Jenn- You forgot to tell them one thing. Everyone they know will have advice for them. They should listen and take all of it with a grain of salt.
True – that should definitely be included.
As should me telling them that there will be low points when they think they’ve made the wrong decision – that they’re not equipped to do this parenting thing, and that they’re not doing a good job.

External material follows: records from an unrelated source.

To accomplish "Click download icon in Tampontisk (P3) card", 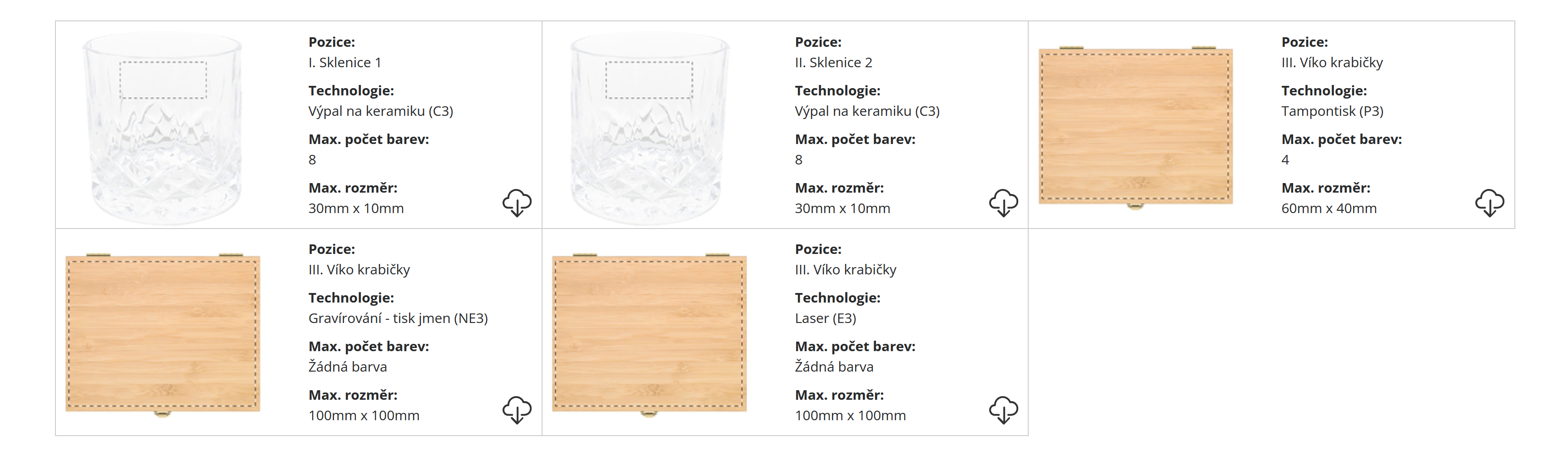I will point(1489,202).
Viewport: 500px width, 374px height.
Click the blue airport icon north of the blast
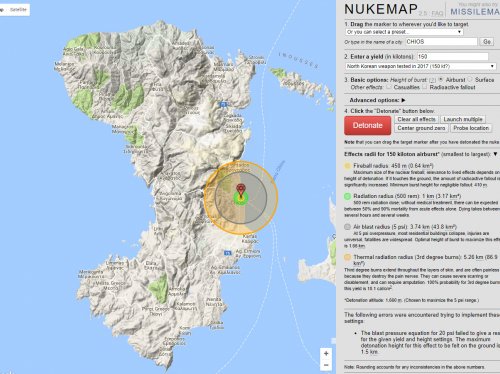(x=223, y=105)
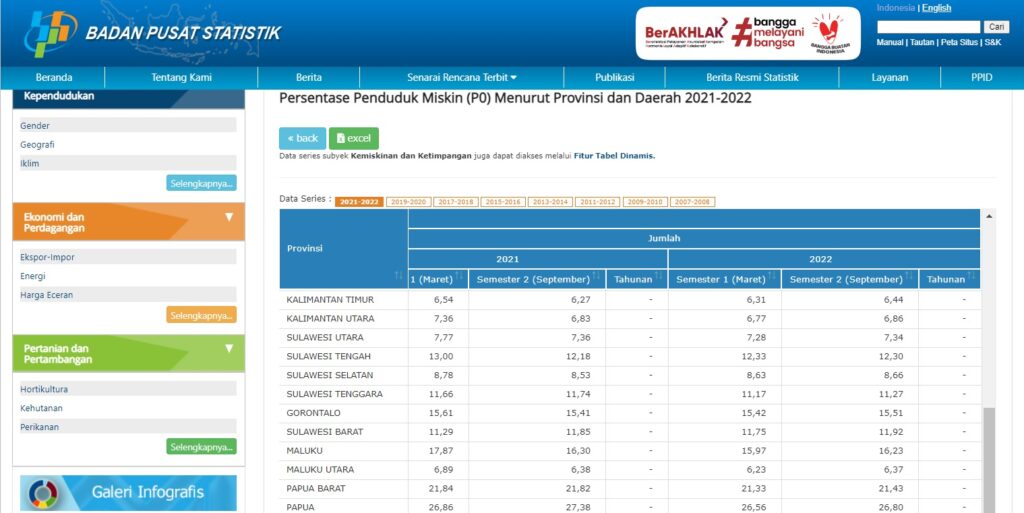
Task: Click the Bangga Buatan Indonesia heart logo
Action: click(x=826, y=33)
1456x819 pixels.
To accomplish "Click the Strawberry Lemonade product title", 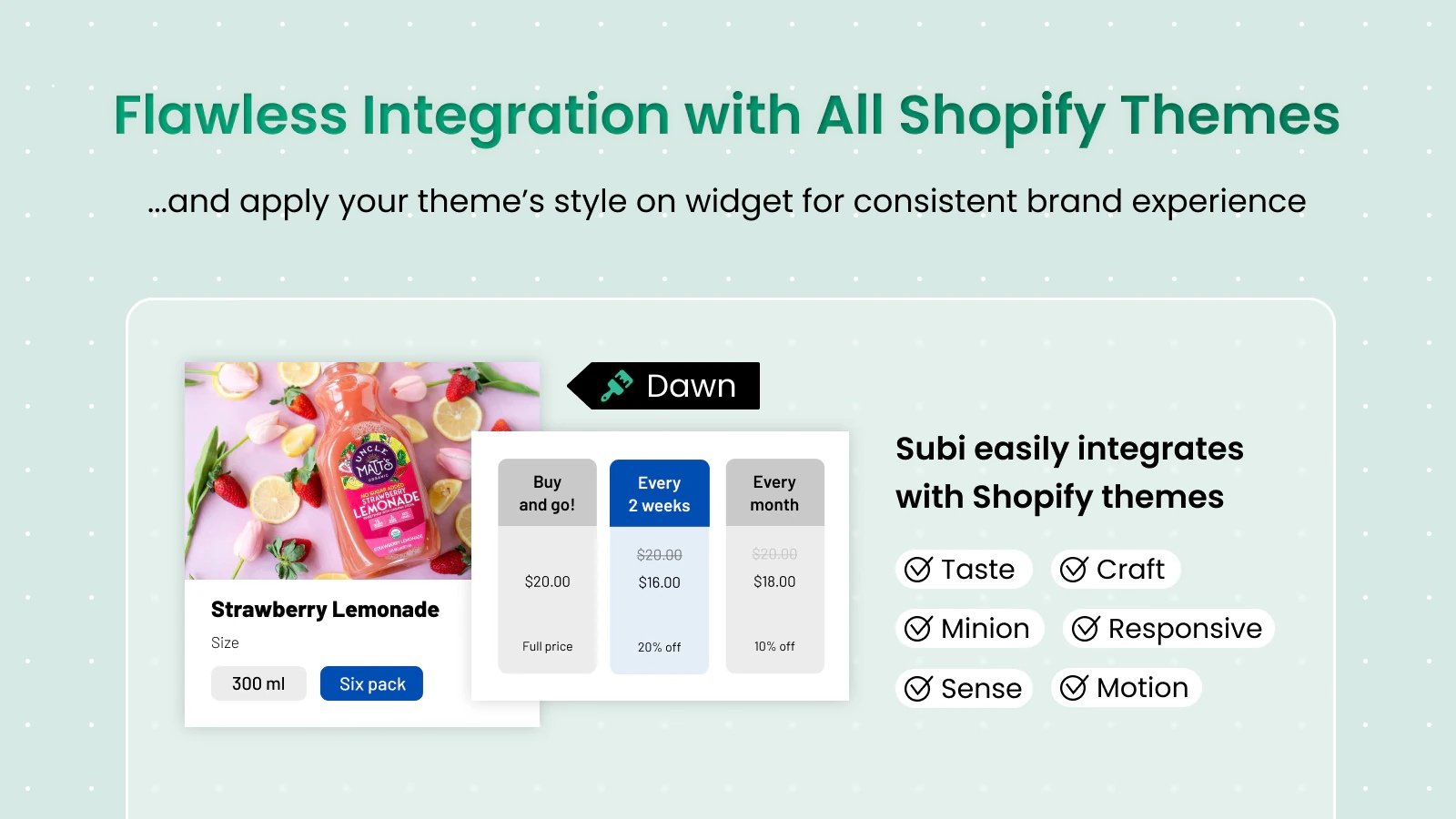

This feeling may even linger for a while. But like everything else, it will pass, and things will get better. Until the next crisis of faith. 🙂
There is some great advice here, Jenn.
However, I have to comment on the part about an infant’s inability to communicate with a parent and vice versa. While, of course, it’s true that a baby cannot talk or communicate in the ways adults or older children do, infants can interact quite effectively with us. I have noticed this to be true especially with our third baby. It’s not that I think she’s smarter or easier to read than our other kids were when they were babies. Maybe it’s because I’m more relaxed compared to when I was going through the baby stage the first time around. Or maybe I’m able to pay closer attention since I don’t have an active 19 month old like I did when our middle child was an infant. Either way, I am enjoying this babyhood more than ever before. I usually know from the tone of her cry if she’s hungry, tired, bored, or just plain annoyed. Her smile, coos, and flirty eyebrow movements give me pure, instant joy. I talk to her and play with her and she responds with delight. Even during the frustrating moments of her screaming, I try to remind myself that she is a tiny person trying her best to communicate her needs to me and I try to listen.
You know, I read about mothers who could distinguish an infant’s cries in terms of what he/she wanted, but Lily’s ALL sounded precisely the same to me. Maybe it was because this was my first and only experience, but I couldn’t glean much of anything, and it drove me CRAZY at times.